[BRANO FORNITO]:
%%
"No way. Blackfield is about sadness and loneliness". Cosi rispondeva Aviv Geffen, musicista e cantautore israeliano (popolare nel suo Paese come può esserlo Vasco Rossi da noi) ad un intervistatore che gli chiedeva se i Blackfield avrebbero mai pubblicato una canzone allegra. Ma andiamo per gradi, chi sono i Blackfield? Per chi non ha presente pensieri, parole, opere e omissioni di Steven Wilson, infaticabile porcospino con i tentacoli di un polpo, "Blackfield" è uno dei numerosi progetti paralleli che fanno capo al sopracitato leader dei Porcupine Tree, condiviso proprio con questo Aviv Geffen, sconosciuto (almeno fino al suo reclutamento nel gruppo) alla stragrande maggioranza dell'universo musicale occidentale semi-acculturato. Ciò che mi colpisce è la determinazione e la coerenza con la quale quest'ultimo sostiene il percorso artistico intrapreso con Wilson.
%%
[ISTRUZIONI DI LAVORO]:
a. Elenca tutte le persone citate per nome nel brano sui Blackfield.
b. Riscrivi per favore in forma più breve il paragrafo del brano sui Blackfield che inizia con «"No way. Blackfield is about sadness and loneliness"», mantenendo i fatti principali.

[MATERIALE FORNITO]:
%%
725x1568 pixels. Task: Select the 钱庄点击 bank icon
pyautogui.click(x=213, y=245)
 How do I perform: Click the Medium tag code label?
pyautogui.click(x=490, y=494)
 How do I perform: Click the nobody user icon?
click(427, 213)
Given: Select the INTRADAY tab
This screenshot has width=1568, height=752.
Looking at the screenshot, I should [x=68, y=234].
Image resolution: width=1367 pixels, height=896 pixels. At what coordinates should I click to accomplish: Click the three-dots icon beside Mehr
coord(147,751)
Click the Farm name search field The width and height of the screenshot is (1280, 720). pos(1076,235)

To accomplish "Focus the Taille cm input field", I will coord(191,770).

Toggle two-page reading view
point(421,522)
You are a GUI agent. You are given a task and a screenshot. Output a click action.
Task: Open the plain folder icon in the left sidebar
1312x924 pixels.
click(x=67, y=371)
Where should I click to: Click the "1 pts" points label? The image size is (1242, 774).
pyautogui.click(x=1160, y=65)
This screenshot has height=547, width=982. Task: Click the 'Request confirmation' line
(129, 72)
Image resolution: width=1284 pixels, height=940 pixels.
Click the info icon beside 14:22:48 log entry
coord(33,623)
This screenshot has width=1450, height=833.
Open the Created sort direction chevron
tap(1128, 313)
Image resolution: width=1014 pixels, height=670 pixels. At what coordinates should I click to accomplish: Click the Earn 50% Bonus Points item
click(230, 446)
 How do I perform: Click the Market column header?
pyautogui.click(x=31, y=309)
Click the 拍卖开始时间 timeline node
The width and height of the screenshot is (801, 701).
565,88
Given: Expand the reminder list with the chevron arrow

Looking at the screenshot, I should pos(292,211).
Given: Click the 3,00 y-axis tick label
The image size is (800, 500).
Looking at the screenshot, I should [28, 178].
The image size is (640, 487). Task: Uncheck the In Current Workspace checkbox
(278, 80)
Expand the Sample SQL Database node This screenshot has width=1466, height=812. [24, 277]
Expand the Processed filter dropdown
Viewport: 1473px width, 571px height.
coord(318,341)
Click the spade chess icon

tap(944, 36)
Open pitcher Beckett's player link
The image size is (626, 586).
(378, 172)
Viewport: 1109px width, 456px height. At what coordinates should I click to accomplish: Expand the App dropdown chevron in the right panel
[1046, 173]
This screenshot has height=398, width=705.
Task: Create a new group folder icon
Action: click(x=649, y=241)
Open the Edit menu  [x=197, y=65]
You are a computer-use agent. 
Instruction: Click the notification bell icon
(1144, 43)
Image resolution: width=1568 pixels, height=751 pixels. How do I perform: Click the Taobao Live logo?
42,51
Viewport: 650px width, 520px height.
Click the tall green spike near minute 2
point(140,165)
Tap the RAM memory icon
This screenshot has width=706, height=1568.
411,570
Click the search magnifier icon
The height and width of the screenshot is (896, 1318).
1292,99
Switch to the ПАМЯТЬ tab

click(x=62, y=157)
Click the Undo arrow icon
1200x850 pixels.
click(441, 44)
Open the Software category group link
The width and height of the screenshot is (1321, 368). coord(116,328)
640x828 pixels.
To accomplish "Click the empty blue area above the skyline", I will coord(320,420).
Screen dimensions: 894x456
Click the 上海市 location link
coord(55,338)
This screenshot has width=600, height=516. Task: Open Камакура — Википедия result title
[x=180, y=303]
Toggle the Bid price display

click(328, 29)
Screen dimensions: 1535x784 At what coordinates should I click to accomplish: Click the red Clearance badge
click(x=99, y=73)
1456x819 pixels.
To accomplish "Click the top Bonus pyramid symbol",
%%
[RISPOSTE PER COMPITO]:
a. Aviv Geffen, Vasco Rossi, Steven Wilson

b. Aviv Geffen, musicista e cantautore israeliano molto popolare in patria, ha escluso che i Blackfield pubblichino mai una canzone allegra, perché il progetto parla di tristezza e solitudine. I Blackfield sono uno dei numerosi progetti paralleli di Steven Wilson, leader dei Porcupine Tree, condiviso con Geffen. Prima di entrare nel gruppo, Geffen era sconosciuto alla grande maggioranza del pubblico occidentale. Colpiscono la determinazione e la coerenza con cui Geffen sostiene il percorso artistico intrapreso con Wilson.